The show was also the first real pairing of pure spectacle (they brought an entire boat out onstage) with a serious story with deep, controversial themes. And it’s important to note that the show’s treatment of it’s black characters was revolutionary for the time.

With the exception of Magnolia, all the most sympathetic, loved characters are black. Quite a feat for a show that premiered when minstrelsy was at a high (onstage and on film. Let’s not forget that the first “talkie”, that also came out in 1927, was an Al Jolson picture) That’s not to say there weren’t racially insensitive, or downright racist elements of “Show Boat”, but it was remarkable for the time in its depiction of complex, real black characters (Julie is arguably the most empathetic character in the piece, largely BECAUSE of her blackness (though not singularly because of it))

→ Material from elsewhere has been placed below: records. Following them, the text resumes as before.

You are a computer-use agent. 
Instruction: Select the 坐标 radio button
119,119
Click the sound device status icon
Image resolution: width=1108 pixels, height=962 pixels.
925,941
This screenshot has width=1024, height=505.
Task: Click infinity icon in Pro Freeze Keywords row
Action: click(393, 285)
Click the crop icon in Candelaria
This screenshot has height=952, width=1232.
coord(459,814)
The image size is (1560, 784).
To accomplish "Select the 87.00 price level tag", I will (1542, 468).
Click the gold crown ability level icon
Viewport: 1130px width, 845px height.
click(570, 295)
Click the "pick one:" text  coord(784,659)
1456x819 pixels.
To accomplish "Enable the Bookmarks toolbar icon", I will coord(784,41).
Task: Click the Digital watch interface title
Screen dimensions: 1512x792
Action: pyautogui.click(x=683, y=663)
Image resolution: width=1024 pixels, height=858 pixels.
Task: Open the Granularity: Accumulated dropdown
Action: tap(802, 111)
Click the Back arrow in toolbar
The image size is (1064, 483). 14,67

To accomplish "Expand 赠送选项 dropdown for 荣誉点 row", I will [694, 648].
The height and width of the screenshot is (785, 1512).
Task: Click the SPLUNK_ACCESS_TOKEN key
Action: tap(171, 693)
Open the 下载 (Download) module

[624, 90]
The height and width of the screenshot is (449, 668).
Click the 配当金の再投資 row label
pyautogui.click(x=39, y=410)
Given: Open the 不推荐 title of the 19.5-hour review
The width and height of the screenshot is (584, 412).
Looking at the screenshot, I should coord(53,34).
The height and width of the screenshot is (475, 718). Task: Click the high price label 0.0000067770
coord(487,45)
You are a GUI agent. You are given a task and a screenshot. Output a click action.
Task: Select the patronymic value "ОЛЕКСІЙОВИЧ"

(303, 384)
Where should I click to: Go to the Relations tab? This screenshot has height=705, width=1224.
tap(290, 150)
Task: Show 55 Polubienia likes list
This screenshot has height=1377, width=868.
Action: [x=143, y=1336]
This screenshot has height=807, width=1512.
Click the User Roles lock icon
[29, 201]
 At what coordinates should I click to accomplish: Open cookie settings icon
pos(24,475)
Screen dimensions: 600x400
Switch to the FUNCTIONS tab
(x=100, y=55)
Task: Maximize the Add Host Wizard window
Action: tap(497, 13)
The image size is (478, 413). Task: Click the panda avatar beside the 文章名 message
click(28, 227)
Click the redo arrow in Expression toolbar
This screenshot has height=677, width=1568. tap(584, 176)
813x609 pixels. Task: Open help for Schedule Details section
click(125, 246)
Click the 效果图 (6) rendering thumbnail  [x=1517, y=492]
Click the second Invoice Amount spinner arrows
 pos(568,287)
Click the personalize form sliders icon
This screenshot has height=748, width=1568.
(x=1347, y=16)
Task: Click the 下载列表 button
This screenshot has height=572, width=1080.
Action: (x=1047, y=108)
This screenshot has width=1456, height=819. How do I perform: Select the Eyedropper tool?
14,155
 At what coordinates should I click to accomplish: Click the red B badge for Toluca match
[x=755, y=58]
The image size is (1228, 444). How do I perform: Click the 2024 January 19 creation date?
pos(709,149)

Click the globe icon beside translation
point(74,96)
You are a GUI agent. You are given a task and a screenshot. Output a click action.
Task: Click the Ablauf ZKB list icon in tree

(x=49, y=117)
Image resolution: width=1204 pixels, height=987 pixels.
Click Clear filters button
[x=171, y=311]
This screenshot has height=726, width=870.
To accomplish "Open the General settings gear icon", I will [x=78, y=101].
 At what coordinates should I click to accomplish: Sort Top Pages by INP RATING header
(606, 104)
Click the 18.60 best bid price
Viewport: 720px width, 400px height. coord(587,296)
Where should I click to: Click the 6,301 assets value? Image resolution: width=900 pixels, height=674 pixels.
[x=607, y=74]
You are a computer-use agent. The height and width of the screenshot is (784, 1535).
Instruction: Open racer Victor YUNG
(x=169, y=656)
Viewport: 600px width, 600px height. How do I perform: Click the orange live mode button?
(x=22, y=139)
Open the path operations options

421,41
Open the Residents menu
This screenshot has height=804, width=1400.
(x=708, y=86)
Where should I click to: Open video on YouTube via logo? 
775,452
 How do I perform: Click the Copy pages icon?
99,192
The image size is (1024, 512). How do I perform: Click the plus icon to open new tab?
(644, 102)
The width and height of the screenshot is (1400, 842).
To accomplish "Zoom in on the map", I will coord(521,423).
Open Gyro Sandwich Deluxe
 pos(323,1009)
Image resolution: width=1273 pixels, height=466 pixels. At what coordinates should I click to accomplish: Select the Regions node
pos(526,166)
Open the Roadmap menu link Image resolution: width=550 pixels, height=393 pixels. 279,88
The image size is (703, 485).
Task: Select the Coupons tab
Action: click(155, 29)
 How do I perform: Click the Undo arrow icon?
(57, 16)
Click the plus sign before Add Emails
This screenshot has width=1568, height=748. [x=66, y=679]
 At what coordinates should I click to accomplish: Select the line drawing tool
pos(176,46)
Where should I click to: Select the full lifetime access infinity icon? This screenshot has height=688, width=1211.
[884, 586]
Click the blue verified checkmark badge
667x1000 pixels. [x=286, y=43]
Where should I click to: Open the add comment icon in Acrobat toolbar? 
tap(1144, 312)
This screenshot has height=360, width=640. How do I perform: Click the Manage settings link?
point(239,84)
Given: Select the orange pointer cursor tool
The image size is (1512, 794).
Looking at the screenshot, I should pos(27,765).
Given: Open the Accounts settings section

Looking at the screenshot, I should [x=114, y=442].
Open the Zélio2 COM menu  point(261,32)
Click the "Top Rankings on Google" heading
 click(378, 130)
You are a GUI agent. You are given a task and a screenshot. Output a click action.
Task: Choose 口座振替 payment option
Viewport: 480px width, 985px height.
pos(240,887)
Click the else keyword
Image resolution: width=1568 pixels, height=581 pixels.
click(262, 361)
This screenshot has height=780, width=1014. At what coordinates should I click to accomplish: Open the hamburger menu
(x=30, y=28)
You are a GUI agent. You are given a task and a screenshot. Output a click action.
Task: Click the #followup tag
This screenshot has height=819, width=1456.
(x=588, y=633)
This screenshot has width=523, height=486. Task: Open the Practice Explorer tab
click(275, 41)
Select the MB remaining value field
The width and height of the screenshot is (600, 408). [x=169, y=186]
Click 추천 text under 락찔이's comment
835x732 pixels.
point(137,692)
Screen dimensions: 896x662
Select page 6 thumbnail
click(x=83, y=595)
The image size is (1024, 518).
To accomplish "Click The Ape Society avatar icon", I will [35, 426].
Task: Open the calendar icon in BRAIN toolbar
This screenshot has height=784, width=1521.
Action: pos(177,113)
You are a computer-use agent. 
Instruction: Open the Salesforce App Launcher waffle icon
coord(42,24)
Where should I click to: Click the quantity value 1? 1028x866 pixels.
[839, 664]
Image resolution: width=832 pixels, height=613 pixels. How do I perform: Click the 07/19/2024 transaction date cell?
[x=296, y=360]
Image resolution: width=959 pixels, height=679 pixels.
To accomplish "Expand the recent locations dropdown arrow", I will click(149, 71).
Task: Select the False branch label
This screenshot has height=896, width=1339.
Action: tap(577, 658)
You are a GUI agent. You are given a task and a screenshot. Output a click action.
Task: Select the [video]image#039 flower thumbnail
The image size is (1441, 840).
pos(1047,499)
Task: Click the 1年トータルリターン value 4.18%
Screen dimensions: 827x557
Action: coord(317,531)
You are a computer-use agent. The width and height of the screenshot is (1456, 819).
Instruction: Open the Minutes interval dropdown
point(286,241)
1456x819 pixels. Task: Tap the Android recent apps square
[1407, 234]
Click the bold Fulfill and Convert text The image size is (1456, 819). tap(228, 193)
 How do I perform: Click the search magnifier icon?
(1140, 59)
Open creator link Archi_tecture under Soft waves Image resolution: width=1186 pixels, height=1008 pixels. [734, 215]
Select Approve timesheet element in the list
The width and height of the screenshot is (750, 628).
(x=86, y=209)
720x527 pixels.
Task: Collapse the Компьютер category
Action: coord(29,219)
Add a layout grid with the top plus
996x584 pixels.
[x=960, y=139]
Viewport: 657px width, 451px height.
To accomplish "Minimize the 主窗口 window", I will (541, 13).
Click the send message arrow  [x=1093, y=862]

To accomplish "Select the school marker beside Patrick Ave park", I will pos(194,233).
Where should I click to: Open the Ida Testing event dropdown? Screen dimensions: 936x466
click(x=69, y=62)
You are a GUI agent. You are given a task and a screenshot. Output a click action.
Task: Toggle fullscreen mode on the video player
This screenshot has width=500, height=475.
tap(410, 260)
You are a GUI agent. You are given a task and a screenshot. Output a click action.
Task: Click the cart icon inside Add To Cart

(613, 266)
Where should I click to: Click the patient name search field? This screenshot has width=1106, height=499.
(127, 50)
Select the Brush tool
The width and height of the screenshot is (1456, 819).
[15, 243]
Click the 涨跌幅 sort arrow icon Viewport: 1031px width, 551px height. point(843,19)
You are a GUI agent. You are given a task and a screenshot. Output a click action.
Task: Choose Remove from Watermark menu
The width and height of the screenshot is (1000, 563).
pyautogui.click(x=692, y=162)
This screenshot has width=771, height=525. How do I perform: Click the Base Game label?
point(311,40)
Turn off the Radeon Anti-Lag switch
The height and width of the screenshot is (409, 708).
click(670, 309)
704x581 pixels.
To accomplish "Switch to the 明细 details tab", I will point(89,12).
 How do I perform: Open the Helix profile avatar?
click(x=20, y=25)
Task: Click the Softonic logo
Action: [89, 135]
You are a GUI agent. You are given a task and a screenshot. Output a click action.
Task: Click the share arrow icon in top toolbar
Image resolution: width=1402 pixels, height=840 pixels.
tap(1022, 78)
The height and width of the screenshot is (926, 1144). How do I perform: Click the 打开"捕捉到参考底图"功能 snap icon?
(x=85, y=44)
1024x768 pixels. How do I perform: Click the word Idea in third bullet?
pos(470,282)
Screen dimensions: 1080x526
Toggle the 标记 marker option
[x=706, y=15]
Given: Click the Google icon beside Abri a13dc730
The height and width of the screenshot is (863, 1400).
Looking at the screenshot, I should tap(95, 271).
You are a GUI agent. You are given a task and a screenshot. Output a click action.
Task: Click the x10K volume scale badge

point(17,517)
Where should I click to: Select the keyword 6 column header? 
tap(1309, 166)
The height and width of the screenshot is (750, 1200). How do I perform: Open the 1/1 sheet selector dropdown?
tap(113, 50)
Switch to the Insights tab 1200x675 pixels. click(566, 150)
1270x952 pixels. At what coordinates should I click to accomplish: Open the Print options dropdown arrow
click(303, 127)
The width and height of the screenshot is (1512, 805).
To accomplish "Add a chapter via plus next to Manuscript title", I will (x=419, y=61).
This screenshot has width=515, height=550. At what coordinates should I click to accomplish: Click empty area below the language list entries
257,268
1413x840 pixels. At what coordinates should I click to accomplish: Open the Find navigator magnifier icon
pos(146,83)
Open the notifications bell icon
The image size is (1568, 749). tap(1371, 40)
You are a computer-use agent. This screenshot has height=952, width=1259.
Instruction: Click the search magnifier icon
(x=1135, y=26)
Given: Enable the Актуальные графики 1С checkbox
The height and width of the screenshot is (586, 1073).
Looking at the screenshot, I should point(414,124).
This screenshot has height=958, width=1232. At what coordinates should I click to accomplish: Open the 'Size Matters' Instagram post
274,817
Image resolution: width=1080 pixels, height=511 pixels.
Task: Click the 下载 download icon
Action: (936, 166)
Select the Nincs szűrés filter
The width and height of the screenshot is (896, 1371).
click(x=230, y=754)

The show also cemented Kern and Hammerstein as titans of their field. In fact, much of the integration of this new “integrated musical” form, and believing musicals could tackle deep themes at all came from Hammerstein – who advocated for both elements his entire life and would go on to bring them into his collaboration with Richard Rodgers (Rodger’s earlier musicals with Lorenz Hart might have been successful, charming, fun and even beautiful, but deep and moving they were not)

“Show Boat” became the standard by which musical theater was measured. Of course, there were still fun and frivolous shows, but “Show Boat” kicked a door wide open and paved the way for a new kind of musical. One can even trace the American musical theater (and musical theater writer) dynasty it spawned directly to the present day.

Oscar Hammerstein II became the close friend and mentor of Stephen Sondheim, who kicked the door open even wider; he then became the mentor of Jonathan Larson. Current musical theater superstar Lin Manuel-Miranda was so inspired by Larson that he spearheaded and directed the film adaptation of Larson’s “tick…tick…BOOM!” With the exception of “Hair”, every musical featured in this series of “most influential American musicals) was written by Hammerstein, Sondheim, Larson, or Miranda.

“Show Boat” is the show every musical theater artist must know. It might not be your cup of tea, you might downright hate it but you must know it and understand it’s significance.